Dysplastic nevi syndrome, also known as familial melanoma syndrome is the overdevelopment of abnormal/atypical moles.  Dysplastic Nevi Syndrome is an inherited condition characterized by multiple atypical moles and an increased risk of melanoma.  This disorder is also called FAMMM (Familial Atypical Multiple Mole and Melanoma syndrome).
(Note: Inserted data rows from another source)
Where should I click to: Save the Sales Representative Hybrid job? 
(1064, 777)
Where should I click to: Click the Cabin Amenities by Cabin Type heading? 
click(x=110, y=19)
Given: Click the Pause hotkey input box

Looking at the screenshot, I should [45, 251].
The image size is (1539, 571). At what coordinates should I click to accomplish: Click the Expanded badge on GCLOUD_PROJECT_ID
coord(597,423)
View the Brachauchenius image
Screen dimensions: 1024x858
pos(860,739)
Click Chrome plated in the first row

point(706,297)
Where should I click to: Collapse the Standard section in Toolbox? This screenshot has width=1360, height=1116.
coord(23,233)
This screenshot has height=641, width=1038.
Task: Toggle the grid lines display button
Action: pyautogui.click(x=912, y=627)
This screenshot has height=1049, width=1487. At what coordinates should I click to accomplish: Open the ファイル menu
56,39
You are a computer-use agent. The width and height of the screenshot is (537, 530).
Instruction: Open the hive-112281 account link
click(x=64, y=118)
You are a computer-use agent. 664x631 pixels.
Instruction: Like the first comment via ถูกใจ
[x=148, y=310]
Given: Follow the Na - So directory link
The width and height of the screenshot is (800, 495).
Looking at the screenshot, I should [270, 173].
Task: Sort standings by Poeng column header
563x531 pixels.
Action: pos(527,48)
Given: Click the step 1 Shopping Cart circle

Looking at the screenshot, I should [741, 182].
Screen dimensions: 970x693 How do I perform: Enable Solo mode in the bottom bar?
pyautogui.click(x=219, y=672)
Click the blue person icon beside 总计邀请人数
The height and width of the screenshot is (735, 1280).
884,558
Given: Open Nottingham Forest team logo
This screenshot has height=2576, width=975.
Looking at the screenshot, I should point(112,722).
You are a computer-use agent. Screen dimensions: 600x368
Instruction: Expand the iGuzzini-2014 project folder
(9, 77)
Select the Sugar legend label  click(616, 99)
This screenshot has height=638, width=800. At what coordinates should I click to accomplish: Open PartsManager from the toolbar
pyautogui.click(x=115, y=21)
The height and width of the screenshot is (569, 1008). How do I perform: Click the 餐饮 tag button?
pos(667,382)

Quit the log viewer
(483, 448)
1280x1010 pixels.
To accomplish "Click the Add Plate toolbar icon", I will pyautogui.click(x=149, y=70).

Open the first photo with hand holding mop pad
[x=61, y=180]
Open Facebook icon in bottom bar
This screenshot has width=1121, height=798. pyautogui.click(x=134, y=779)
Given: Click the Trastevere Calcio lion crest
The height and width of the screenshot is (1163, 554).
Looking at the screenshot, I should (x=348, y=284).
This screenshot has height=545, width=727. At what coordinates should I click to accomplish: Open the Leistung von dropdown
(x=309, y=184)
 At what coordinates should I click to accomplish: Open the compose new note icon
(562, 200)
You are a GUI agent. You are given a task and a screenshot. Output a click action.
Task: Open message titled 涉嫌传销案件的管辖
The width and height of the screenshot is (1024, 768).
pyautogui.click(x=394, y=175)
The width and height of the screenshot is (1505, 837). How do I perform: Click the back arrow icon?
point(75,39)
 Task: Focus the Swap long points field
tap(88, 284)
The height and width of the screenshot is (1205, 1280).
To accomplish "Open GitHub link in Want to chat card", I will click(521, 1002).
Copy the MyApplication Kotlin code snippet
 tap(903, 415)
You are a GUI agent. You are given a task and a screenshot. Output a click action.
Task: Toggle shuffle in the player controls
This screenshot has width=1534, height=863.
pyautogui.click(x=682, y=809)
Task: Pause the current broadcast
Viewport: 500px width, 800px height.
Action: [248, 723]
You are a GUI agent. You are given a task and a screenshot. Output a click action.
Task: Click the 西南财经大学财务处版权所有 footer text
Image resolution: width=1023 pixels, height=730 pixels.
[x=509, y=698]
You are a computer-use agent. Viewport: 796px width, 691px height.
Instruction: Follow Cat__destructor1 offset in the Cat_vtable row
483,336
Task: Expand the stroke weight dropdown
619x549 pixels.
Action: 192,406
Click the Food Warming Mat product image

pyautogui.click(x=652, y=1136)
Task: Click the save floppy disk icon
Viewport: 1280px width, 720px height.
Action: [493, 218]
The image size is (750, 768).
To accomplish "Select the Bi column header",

Those with DNS tend to acquire melanoma at an earlier age than those without abnormal moles. For individuals with DNS, having a family member who has had melanoma increases the risk of developing melanoma. About two to eight percent of the Caucasian population has these moles and those with two or more close blood relatives that have the disease, have an increased risk of developing melanoma, a serious type of skin cancer.  However, those individuals who have dysplastic nevi syndrome and have no family history of melanoma, have a 27 times higher risk of developing melanoma compared to the general population. Individuals with this disorder have many large moles with differing shades of color. This predominantly develops in patients with a clear complexion, blue eyes, and the presence of numerous nevi. Lesions are located mainly on the upper trunk, back, limbs, abdomen and arms. The number of moles can range from 50 to over 100.  At least one of the moles is over 8 mm in diameter. At least one mole will have abnormal features such as: asymmetry, variable color within the mole, irregular borders, size over 6mm, or rapid change in appearance.  If you suspect you may have atypical moles or atypical mole syndrome, make an appointment with your dermatologist at your earliest conveniences. The doctor may examine the mole(s) with a dermatoscope, or may perform a biopsy.